Bryson DeChambeau e Rory McIlroy, per motivi diametralmente opposti, sono stati i due protagonisti del 124° U.S. Open che ha incoronato il campione americano.

Quello che ha fatto Bryson DeChambeau negli ultimi due mesi ha dell’incredibile: secondo al PGA Championship e primo allo U.S. Open.

Ecco a voi l’ennesima dimostrazione di quanto sia un peccato non vedere giocatori di tale portata competere insieme ai protagonisti del PGA Tour tutte le settimane. 

Silvio Grappasonni su Bryson DeChambeau

È poi indubbio quanto Bryson DeChambeau serva al golf perché ha le sue idee, studia, si documenta, conosce la storia di questo sport e, soprattutto, è carismatico e riconoscibile. Certo, può piacere o meno ma è una personalità ben distinta.

Se accendi la televisione e lo vedi sai subito che si tratta di lui.

Diversamente per altre personalità del PGA Tour come Webb Simpson, Patrick Cantlay e lo stesso Scottie Scheffler. Sono più o meno tutti uguali e piatti, DeChambeau, al contrario, coinvolge il pubblico, esulta e smuove la folla. 

Altro dettaglio da non trascurare è che oltre a tirarla lunghissima a modo suo approccia e putta in modo divino. E vi assicuro che con i wedge che ha lui della stessa lunghezza di un ferro 7 è tutt’altro che scontato.

Si dice che sia solo muscoli ma se sentite le sue dichiarazioni si capisce che non è così. “La mia tattica è tirare il più forte possibile e prendere il 45% dei fairway”.

In questo modo sa che appoggiandosi sul suo gioco corto il risultato in un modo o nell’altro lo porta sempre a casa. E allo U.S. Open la percentuale dei fairway in regulation a malapena arrivava al 35%. 

Il Bryson ha poi radicalmente cambiato il suo atteggiamento nei confronti del pubblico, è molto social, ha un canale YouTube e al di là della simpatia e intraprendenza, è estremamente intelligente e credo che dietro tutto questo ci sia sempre un’importante attività di marketing, come per la maggior parte dei giocatori americani.

Il punto di Silvio Grappasonni sui major

E poi dal mio punto di vista è davvero divertente da commentare. Mai noioso, è riuscito a tenerci incollati alla TV fino all’ultimo.

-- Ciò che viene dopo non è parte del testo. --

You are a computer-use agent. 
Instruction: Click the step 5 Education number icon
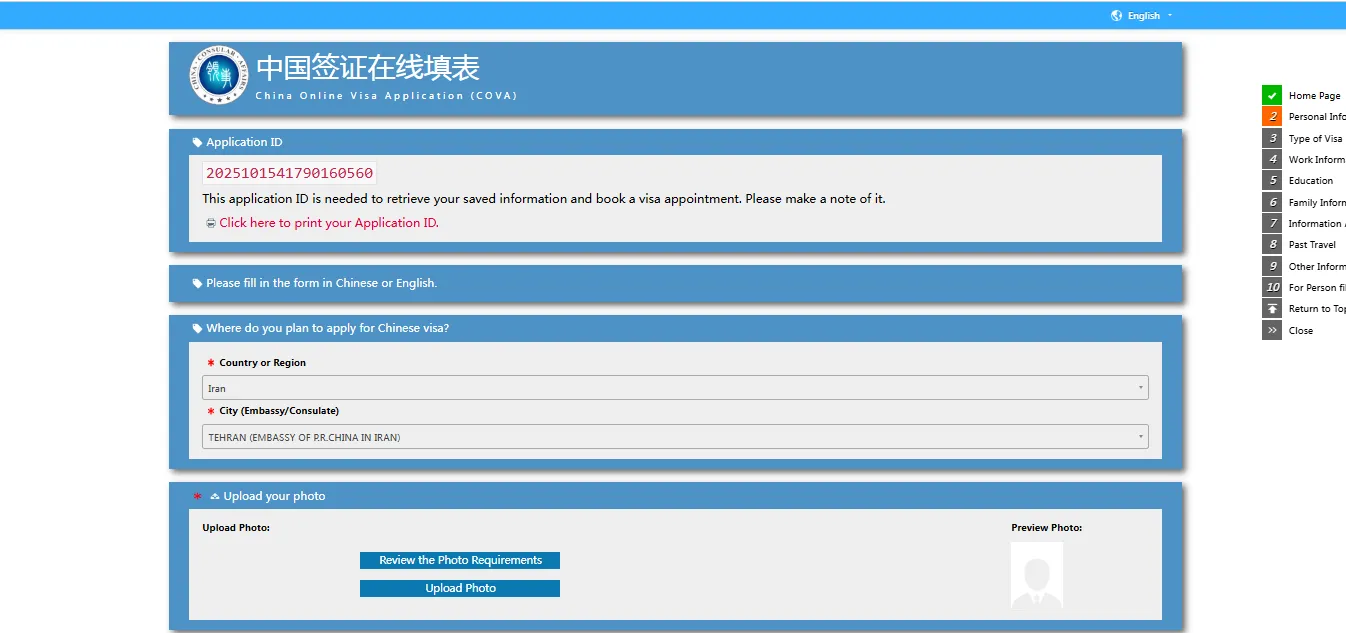1271,181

Questa 124esima edizione dello U.S. Open è stata emozionante e coinvolgente e devo dire che mi è piaciuto molto anche il PGA Championship.

Paradossalmente il major più noioso in questa stagione è stato il Masters, ma come dico sempre, se ad Augusta preparano un campo troppo duro e difficile il torneo perde in spettacolarità. 

Rory McIlroy visto da Silvio Grappasonni

E veniamo al secondo protagonista che insieme a Bryson ha contribuito a rendere lo U.S. Open indimenticabile: Rory McIlroy.

Che dire, questa batosta rischia di sfasciargli per sempre la carriera. Altre volte è arrivato secondo in un major ma perché gli altri giocatori hanno fatto meglio di lui.

Ricordiamoci la vittoria di Cameron Smith all’Open Championship di St Andrews, quando nelle ultime 9 buche ha fatto 11 putt.

Il mercoledì prima dell’inizio di Pinehurst il nordirlandese aveva dichiarato che non ha l’ossessione dei major.  E invece, caro Rory, ce l’hai eccome, altrimenti non avresti mai fatto un finale del genere.

È andato in confusione completa e il mancato putt da 70 centimetri alla 15 ha rotto il sistema compromettendo definitivamente il torneo. Se analizziamo nel dettaglio le ultime buche di McIlroy vediamo che nel complesso ha fatto quattro errori fatali: due tecnici e due tattici. 

I primi, lo sappiamo, sono i due mancati putt dalla cortissima distanza alla 15 e alla 18. Ma i tattici sono di una gravità assoluta: il ferro sbagliato al par 3 della 15 dove invece che il 7 era palese dovesse tirare l’8 e, peggio ancora, il drive alla 18, un bastone per un giocatore della sua lunghezza da non tirare mai.

Ora, partiamo con il dire che la storia del golf è ricca di putt sbagliati da vicino che hanno compromesso la vittoria a molti fuoriclasse, ma vedere un Rory cadere in due errori sulla scelta del bastone proprio non me l’aspettavo.

Avete mai visto sbagliare la tattica a un Nicklaus, un Tiger o a un Faldo? Mai… 

C’è poi chi punta il dito contro il suo caddie.

Ecco, così come non considero il caddie determinante per la vittoria, allo stesso modo non lo ritengo così devastante per la sconfitta.

Nel complesso dare a lui la colpa è un po’ come puntare il dito sull’arbitro. Certo, il driver alla 18 avrebbe dovuto strapparglielo dalle mani, ma i putt li ha sbagliati il giocatore, mica lui.